Segment Open
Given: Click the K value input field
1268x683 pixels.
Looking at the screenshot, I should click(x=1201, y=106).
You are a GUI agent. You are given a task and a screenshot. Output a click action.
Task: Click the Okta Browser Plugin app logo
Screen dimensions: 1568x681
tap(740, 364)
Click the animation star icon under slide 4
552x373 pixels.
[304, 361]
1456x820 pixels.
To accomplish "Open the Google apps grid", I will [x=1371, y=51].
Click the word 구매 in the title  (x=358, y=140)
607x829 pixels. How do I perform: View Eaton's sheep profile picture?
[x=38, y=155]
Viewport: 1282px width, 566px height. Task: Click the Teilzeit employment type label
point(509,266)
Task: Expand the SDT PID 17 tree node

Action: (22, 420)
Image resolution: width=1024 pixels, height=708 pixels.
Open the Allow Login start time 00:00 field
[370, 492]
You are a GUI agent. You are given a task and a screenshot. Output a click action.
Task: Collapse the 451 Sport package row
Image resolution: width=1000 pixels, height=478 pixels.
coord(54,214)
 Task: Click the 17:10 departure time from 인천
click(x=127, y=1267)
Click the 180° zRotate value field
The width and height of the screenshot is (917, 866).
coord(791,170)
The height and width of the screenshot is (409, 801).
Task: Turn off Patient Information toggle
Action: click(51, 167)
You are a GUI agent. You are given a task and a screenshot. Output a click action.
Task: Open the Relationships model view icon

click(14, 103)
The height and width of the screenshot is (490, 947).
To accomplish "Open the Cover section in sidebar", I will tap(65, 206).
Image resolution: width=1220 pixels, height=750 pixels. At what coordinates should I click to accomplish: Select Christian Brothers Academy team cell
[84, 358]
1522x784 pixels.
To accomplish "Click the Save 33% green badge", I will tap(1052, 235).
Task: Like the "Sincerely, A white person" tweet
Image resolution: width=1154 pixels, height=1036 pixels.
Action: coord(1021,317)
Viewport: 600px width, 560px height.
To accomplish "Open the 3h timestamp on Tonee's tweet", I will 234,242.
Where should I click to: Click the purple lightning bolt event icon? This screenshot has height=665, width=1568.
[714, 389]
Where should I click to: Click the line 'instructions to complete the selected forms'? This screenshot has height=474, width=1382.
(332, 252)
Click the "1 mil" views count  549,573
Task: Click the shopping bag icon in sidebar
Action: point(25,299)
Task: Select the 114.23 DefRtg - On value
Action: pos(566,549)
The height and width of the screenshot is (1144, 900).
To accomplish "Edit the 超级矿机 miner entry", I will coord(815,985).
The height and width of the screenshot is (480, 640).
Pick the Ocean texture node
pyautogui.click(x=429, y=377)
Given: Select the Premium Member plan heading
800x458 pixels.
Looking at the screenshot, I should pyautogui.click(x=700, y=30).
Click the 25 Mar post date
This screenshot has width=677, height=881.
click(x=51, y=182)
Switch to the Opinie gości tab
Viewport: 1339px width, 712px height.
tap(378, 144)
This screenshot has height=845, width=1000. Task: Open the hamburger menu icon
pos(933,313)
Segment Closed
Brief
Every record above is to be transcribed exactly.

Result of this task
Given: Click the K value input field
1268x683 pixels.
Looking at the screenshot, I should click(x=1201, y=106).
You are a GUI agent. You are given a task and a screenshot. Output a click action.
Task: Click the Okta Browser Plugin app logo
Screen dimensions: 1568x681
tap(740, 364)
Click the animation star icon under slide 4
552x373 pixels.
[304, 361]
1456x820 pixels.
To accomplish "Open the Google apps grid", I will [x=1371, y=51].
Click the word 구매 in the title  (x=358, y=140)
607x829 pixels. How do I perform: View Eaton's sheep profile picture?
[x=38, y=155]
Viewport: 1282px width, 566px height. Task: Click the Teilzeit employment type label
point(509,266)
Task: Expand the SDT PID 17 tree node

Action: (22, 420)
Image resolution: width=1024 pixels, height=708 pixels.
Open the Allow Login start time 00:00 field
[370, 492]
You are a GUI agent. You are given a task and a screenshot. Output a click action.
Task: Collapse the 451 Sport package row
Image resolution: width=1000 pixels, height=478 pixels.
coord(54,214)
 Task: Click the 17:10 departure time from 인천
click(x=127, y=1267)
Click the 180° zRotate value field
The width and height of the screenshot is (917, 866).
coord(791,170)
The height and width of the screenshot is (409, 801).
Task: Turn off Patient Information toggle
Action: click(51, 167)
You are a GUI agent. You are given a task and a screenshot. Output a click action.
Task: Open the Relationships model view icon

click(14, 103)
The height and width of the screenshot is (490, 947).
To accomplish "Open the Cover section in sidebar", I will tap(65, 206).
Image resolution: width=1220 pixels, height=750 pixels. At what coordinates should I click to accomplish: Select Christian Brothers Academy team cell
[84, 358]
1522x784 pixels.
To accomplish "Click the Save 33% green badge", I will tap(1052, 235).
Task: Like the "Sincerely, A white person" tweet
Image resolution: width=1154 pixels, height=1036 pixels.
Action: coord(1021,317)
Viewport: 600px width, 560px height.
To accomplish "Open the 3h timestamp on Tonee's tweet", I will 234,242.
Where should I click to: Click the purple lightning bolt event icon? This screenshot has height=665, width=1568.
[714, 389]
Where should I click to: Click the line 'instructions to complete the selected forms'? This screenshot has height=474, width=1382.
(332, 252)
Click the "1 mil" views count  549,573
Task: Click the shopping bag icon in sidebar
Action: point(25,299)
Task: Select the 114.23 DefRtg - On value
Action: pos(566,549)
The height and width of the screenshot is (1144, 900).
To accomplish "Edit the 超级矿机 miner entry", I will coord(815,985).
The height and width of the screenshot is (480, 640).
Pick the Ocean texture node
pyautogui.click(x=429, y=377)
Given: Select the Premium Member plan heading
800x458 pixels.
Looking at the screenshot, I should pyautogui.click(x=700, y=30).
Click the 25 Mar post date
This screenshot has width=677, height=881.
click(x=51, y=182)
Switch to the Opinie gości tab
Viewport: 1339px width, 712px height.
tap(378, 144)
This screenshot has height=845, width=1000. Task: Open the hamburger menu icon
pos(933,313)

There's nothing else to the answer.